The other day I posted a gripe about a plot in a recent Nature article that it was misleading because it used a vertical range that amplified the size of the effect. I went so far as saying that Tufte would not approve. This morning, I found the following comment on the article from Dan Eisenberg, who is now Assistant Professor in the Department of Anthropology at University of Washington, where I am pursuing my PhD. Here's the reply:

http://www.edwardtufte.com/bboard/q-and-a-fetch-msg?msg_id=00003q

(It's a link to Edward Tufte saying the exact opposite of what I was saying. That is, you should plot your data, not zero.)

So, I was wrong that Tufte would disapprove. And, thinking about it, I was wrong that it is always bad to leave zero out of it. In fact, I technically went against my own advice in constructing the plots for my new website, Malark-O-Meter. Only there, I include zero on the y-axis. Except it's the x-axis that shows the size of the effect! 

Now, the question at hand: am I blowhard? Nah! I think there's still something to what I was saying. The plot does inflate the size of the effect, which looks about 133% the size that it really is. So while the plot's purpose is to show the direction of the effect, it's glossy, brightly colored depiction leaves people with a 133% inflated impression of the effect. And Tufte does agree that we want to try not to do that. 

You might ask, "Is 133% effect size inflation that big of a deal?" I guess it ultimately depends on the research question. But I also think that scientists should by default pay as much attention to effect size as direction when reporting their results.
* * * *
■ **Objectives**:
A: Which people, which journal, which university, and which website of the writer's own does the post on plotting zero name?
B: Could you carry on the post on plotting zero from its final sentence?
* * * *
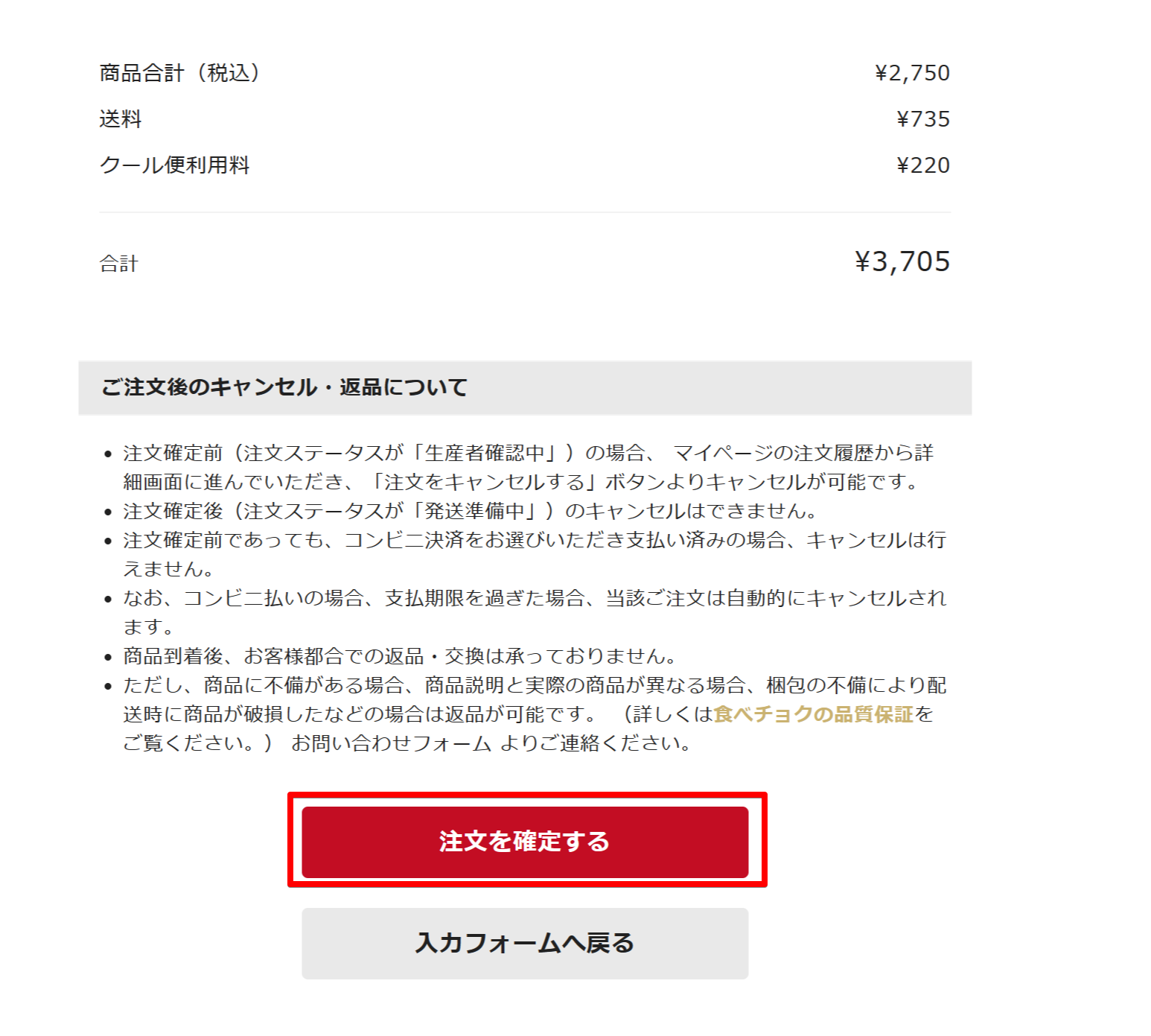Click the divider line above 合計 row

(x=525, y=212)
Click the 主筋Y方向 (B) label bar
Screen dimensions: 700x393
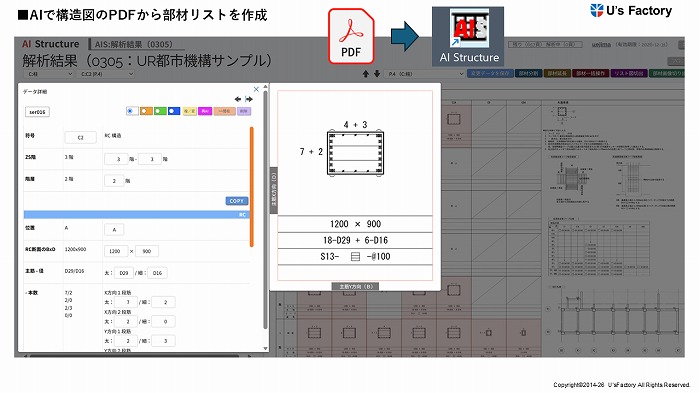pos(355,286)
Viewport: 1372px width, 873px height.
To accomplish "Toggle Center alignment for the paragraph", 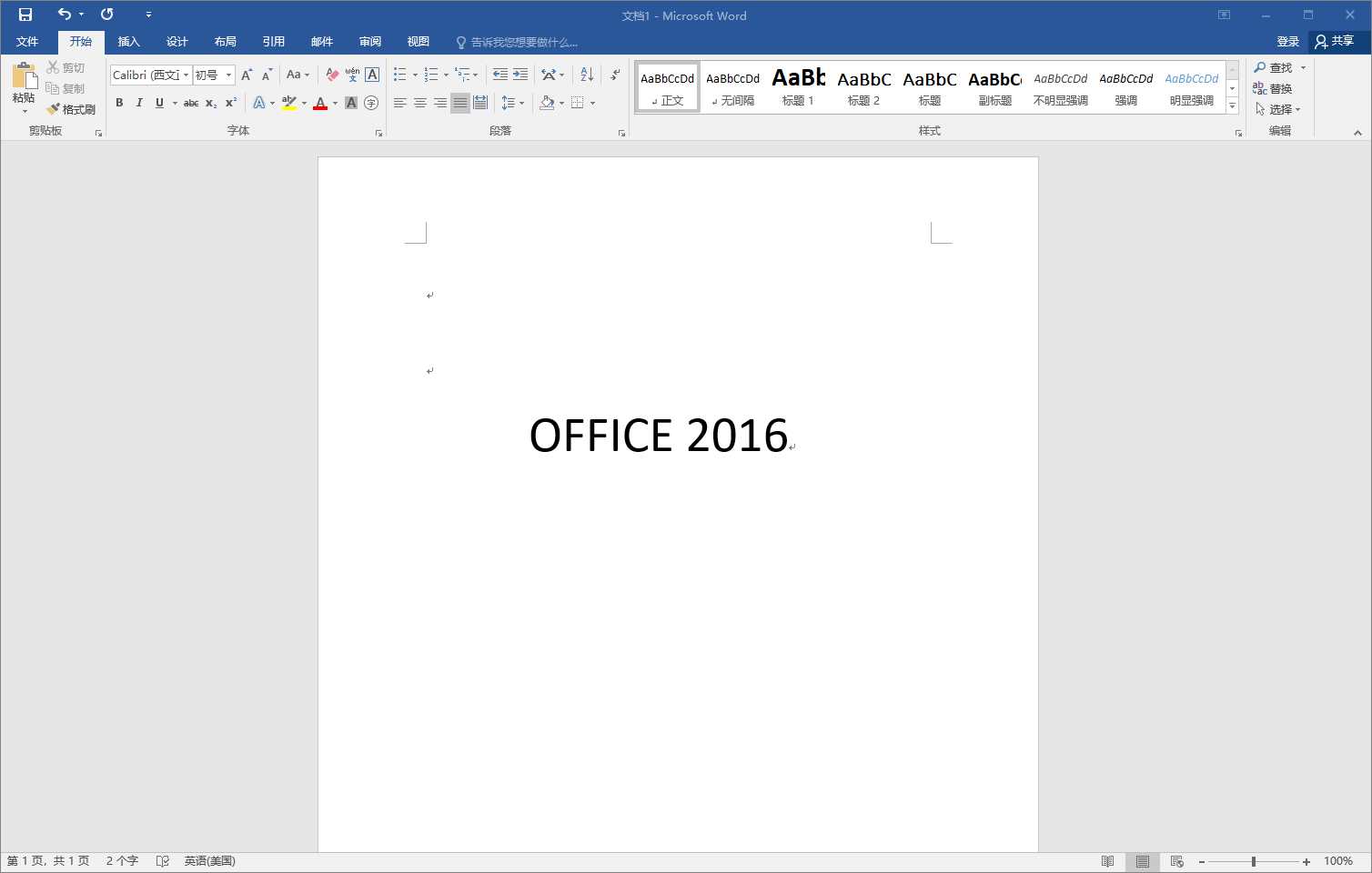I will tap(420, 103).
* * * *
■ **Answers**:
A:
- People: Dan Eisenberg, Edward Tufte
- Journal: Nature
- University: University of Washington
- The writer's own website: Malark-O-Meter

B:
How to guard against leaving an inflated impression of effect size while still showing the direction of the effect?

Maybe reporting the effect size itself more or just as prominently as the effect direction would be good. One way to do this is to plot a histogram of the distribution of the ratio of the two values, which is what I do at Malark-O-Meter to reality check the inflated effect sizes in my own plots (which have a range from 0 to 100, but are often truncated to just above and below the highest and lowest values of the distributions). This histogram could have been inset with the plot showing the direction of the effect, and the mean and confidence bounds of the ratio could have been labeled. Another way to do it would be to somehow label the effect size within the bar plot.

So, in sum, okay, there are good reasons to truncate the range of your plots. But there are good reasons to compensate for the misleading effects of doing so.

In any case, thank you Dan Eisenberg for the link, which got me thinking. I'd totally love it if you responded to this post so that we could have some further discussion, because I haven't had the chance to meet you yet and yet you teach in the department where I learn!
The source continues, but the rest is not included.